▶ _What to do_
From the entries below, return exactly the lines beginning at the one that contains "Reklamácia (92, 2155)" and ending at the one that contains "Motionwear (260, 1753)", both of them included, and only those lines.
START Task inputs
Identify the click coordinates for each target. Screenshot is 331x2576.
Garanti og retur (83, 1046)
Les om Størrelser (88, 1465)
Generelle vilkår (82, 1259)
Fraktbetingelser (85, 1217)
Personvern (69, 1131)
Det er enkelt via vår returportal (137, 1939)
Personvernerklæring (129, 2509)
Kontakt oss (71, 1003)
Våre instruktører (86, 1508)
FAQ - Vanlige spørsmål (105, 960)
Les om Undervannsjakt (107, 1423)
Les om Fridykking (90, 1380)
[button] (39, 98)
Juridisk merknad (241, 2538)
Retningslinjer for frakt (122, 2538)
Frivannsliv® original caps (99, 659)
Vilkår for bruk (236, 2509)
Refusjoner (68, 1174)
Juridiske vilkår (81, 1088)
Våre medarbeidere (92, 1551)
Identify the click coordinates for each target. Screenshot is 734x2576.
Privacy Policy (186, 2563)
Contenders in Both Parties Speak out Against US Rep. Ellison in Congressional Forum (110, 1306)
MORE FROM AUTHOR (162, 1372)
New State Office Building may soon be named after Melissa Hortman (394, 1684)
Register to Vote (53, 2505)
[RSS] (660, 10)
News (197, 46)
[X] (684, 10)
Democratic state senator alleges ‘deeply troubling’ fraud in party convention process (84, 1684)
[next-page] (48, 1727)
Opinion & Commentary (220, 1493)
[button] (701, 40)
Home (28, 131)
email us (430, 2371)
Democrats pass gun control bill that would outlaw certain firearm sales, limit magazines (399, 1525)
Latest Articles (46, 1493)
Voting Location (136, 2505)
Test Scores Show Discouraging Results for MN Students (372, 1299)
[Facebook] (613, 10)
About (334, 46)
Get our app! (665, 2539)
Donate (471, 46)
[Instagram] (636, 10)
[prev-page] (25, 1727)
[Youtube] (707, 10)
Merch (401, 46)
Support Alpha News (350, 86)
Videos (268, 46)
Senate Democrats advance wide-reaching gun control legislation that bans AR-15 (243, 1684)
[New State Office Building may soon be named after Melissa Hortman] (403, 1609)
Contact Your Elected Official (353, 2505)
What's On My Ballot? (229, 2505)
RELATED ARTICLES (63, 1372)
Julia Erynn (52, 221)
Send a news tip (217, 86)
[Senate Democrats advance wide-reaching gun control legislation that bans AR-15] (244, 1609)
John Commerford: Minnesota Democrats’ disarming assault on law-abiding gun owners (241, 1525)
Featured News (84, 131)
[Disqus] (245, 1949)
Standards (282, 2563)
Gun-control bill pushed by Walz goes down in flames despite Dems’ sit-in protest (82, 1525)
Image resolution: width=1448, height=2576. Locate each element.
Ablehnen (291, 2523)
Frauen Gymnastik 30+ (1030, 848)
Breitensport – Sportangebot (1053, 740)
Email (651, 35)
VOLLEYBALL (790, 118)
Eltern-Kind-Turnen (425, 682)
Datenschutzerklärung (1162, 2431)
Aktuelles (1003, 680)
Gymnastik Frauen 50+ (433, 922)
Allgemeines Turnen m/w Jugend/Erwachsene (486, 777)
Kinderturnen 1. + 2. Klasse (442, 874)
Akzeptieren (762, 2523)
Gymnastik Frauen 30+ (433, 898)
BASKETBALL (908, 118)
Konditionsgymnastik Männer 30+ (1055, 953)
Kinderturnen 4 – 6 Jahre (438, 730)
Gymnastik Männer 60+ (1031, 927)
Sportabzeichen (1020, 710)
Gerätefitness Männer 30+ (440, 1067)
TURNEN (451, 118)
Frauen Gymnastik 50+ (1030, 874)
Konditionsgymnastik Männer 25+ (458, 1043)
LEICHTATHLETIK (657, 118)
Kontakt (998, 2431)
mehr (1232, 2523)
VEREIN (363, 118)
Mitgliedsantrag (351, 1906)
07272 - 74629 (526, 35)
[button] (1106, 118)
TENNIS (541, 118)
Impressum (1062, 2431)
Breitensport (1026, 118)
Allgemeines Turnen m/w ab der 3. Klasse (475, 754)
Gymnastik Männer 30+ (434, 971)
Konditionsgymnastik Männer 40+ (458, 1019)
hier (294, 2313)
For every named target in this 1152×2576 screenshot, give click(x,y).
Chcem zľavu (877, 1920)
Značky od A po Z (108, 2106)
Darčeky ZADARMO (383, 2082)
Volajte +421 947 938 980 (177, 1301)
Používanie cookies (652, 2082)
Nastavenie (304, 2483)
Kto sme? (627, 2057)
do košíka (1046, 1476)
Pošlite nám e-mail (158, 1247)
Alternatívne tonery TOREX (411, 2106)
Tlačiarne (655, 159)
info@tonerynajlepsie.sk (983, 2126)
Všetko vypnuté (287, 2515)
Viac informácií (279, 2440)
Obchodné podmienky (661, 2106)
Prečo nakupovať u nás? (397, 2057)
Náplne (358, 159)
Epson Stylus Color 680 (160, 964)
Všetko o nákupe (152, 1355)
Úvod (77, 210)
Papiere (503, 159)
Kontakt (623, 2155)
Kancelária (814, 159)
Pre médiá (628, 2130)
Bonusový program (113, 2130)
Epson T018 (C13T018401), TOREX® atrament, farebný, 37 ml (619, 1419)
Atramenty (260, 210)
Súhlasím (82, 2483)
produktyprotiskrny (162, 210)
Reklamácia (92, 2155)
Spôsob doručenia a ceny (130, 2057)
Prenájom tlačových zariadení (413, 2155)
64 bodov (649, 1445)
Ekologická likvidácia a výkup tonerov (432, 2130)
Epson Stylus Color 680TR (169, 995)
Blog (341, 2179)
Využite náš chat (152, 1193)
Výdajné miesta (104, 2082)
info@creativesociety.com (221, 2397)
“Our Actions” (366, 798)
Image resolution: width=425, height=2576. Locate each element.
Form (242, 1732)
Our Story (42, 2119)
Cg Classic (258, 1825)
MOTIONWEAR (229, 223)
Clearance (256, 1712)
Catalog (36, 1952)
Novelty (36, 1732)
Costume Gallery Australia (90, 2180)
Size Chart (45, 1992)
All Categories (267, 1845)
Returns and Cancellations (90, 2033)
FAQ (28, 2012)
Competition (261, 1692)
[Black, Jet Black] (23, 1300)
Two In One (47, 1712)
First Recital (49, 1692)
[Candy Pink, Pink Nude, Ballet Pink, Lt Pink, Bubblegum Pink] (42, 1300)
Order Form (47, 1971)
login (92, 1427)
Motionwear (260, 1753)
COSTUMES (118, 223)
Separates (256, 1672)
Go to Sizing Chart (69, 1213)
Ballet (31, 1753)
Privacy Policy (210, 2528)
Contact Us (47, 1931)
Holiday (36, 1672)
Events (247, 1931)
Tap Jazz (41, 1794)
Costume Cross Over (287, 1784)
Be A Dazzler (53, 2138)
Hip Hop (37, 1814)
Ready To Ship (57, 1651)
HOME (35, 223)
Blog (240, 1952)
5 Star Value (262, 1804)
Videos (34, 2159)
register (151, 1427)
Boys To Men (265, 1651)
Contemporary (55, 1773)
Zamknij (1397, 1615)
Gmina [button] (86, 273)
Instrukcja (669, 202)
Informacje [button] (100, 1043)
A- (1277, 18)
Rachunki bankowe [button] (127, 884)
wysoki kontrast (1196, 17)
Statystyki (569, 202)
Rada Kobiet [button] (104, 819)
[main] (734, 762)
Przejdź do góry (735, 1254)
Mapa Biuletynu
END Task inputs
▶ _Finished task_
Reklamácia (92, 2155)
Spôsob doručenia a ceny (130, 2057)
Prenájom tlačových zariadení (413, 2155)
64 bodov (649, 1445)
Ekologická likvidácia a výkup tonerov (432, 2130)
Epson Stylus Color 680TR (169, 995)
Blog (341, 2179)
Využite náš chat (152, 1193)
Výdajné miesta (104, 2082)
info@creativesociety.com (221, 2397)
“Our Actions” (366, 798)
Image resolution: width=425, height=2576. Locate each element.
Form (242, 1732)
Our Story (42, 2119)
Cg Classic (258, 1825)
MOTIONWEAR (229, 223)
Clearance (256, 1712)
Catalog (36, 1952)
Novelty (36, 1732)
Costume Gallery Australia (90, 2180)
Size Chart (45, 1992)
All Categories (267, 1845)
Returns and Cancellations (90, 2033)
FAQ (28, 2012)
Competition (261, 1692)
[Black, Jet Black] (23, 1300)
Two In One (47, 1712)
First Recital (49, 1692)
[Candy Pink, Pink Nude, Ballet Pink, Lt Pink, Bubblegum Pink] (42, 1300)
Order Form (47, 1971)
login (92, 1427)
Motionwear (260, 1753)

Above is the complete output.